*Complete the following*.
a - According to the Salonen article, how long has the Dorothy Chandler Pavilion been the orchestra's home?
b - Return the passage from the Salonen article starting at "May 04, 2003|Diane" and ending at "Philharmonic's new home.".
c - Resume the Salonen article after its final sentence.

An older, wiser Esa-Pekka Salonen looks back at some fond moments as he and the L.A. Philharmonic plan to exit the Chandler Pavilion.

May 04, 2003|Diane Haithman | Times Staff Writer

Esa-Pekka Salonen, music director of the Los Angeles Philharmonic, is standing at the crossroads -- literally. With a Philharmonic publicist occasionally darting in to repair the effects of the wind on his light brown hair, Salonen is gamely enduring a photo shoot at the corner of 1st Street and Grand Avenue, where his past is about to meet his future.

The downtown location is more than a little symbolic for the 44-year-old Finnish conductor. From this corner, he can see the Music Center's Dorothy Chandler Pavilion, stately and symmetrical, the home of the orchestra for nearly 40 years. And across the street, he can see the loopy, contemporary roller-coaster curves of Walt Disney Concert Hall, designed by Frank Gehry and soon to become the Philharmonic's new home.

*Entries supplied*.
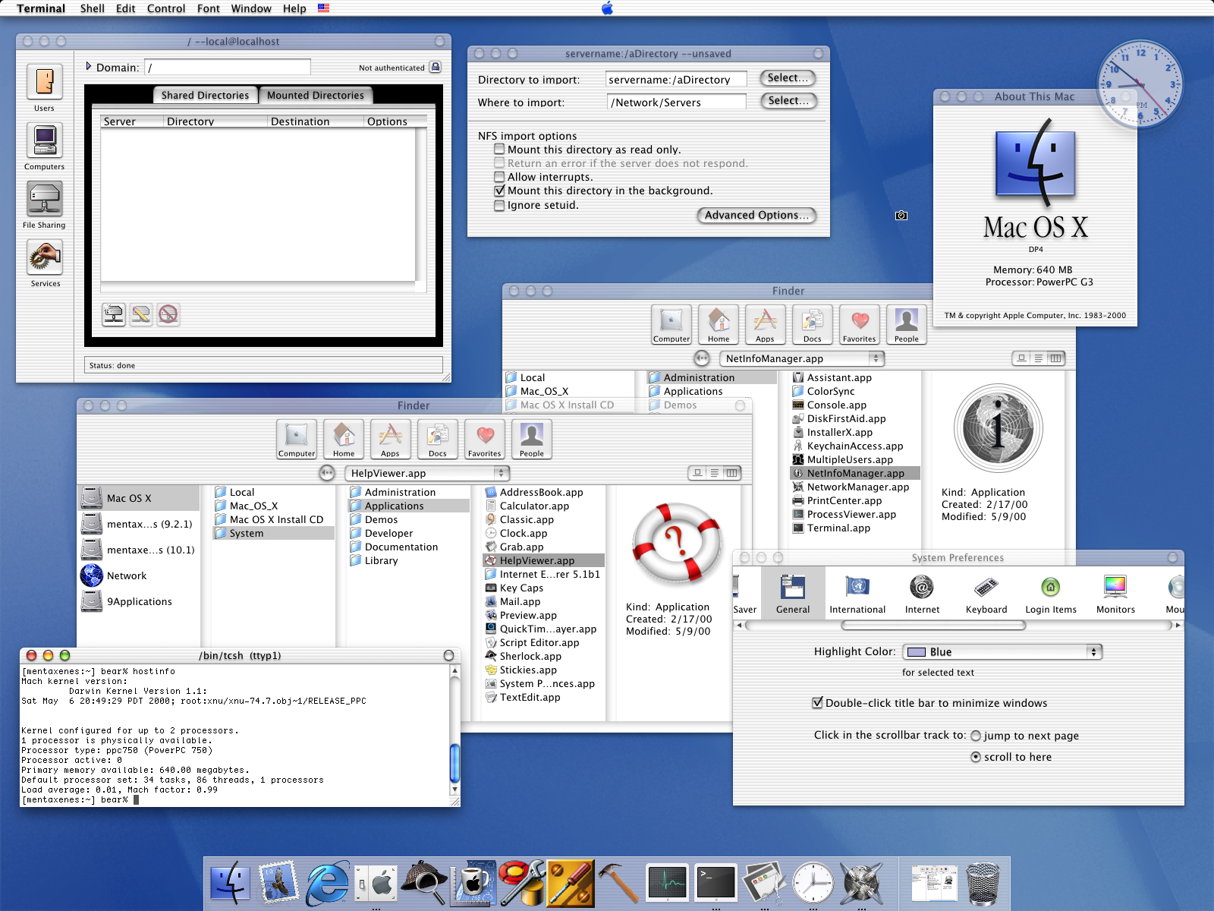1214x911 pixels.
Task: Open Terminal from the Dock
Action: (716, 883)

...

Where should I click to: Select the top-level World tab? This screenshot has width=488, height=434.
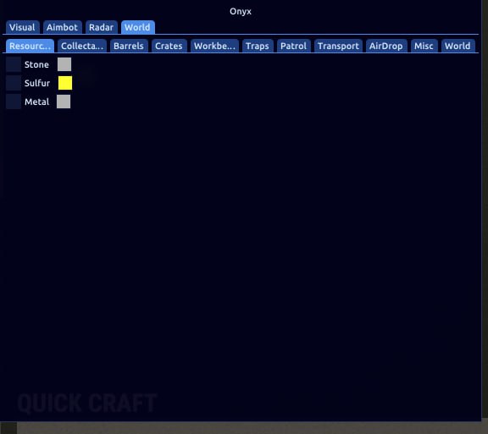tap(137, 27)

*Results for each task*.
a - Nearly 40 years.

b -
May 04, 2003|Diane Haithman | Times Staff Writer

Esa-Pekka Salonen, music director of the Los Angeles Philharmonic, is standing at the crossroads -- literally. With a Philharmonic publicist occasionally darting in to repair the effects of the wind on his light brown hair, Salonen is gamely enduring a photo shoot at the corner of 1st Street and Grand Avenue, where his past is about to meet his future.

The downtown location is more than a little symbolic for the 44-year-old Finnish conductor. From this corner, he can see the Music Center's Dorothy Chandler Pavilion, stately and symmetrical, the home of the orchestra for nearly 40 years. And across the street, he can see the loopy, contemporary roller-coaster curves of Walt Disney Concert Hall, designed by Frank Gehry and soon to become the Philharmonic's new home.

c -
From any angle, the new Disney Hall is grand. But here at the corner of 1st and Grand, Dorothy Chandler Pavilion -- with its queenly portrait of Music Center founder Dorothy Buffum Chandler forever reigning inside in the Founders Room -- remains, well, first.

The Phil performs its last concert at the Chandler on May 25. And Salonen, who began his tenure as the Philharmonic's music director on its stage in 1992, has agreed to reflect on what an old hall can mean to a young conductor.

As it turns out, it can mean a lot.

"I'm absolutely certain that when the date comes -- now, soon -- it won't be as easy as we think it will be," Salonen says. "There will be the sense of a particular chapter in everybody's life being closed, irreversibly, and that alone is an emotional moment."

Salonen responds with mock horror when asked whether the portrait of the hall's namesake, Dorothy Chandler, will move from the Founders Room of Chandler Pavilion to the new Founders Room in Disney Hall (it won't). "We'll have to talk about that; I won't go anywhere without her," he exclaims.

She's a lady from another era, the Chandler Pavilion. Completed in 1964, with 90-foot columns, crystal chandeliers and white marble, mirror and glass interiors. And today, standing so close to Disney Hall -- no right angles, no rules, and insolently gleaming -- the Chandler is looking more than usually frumpy.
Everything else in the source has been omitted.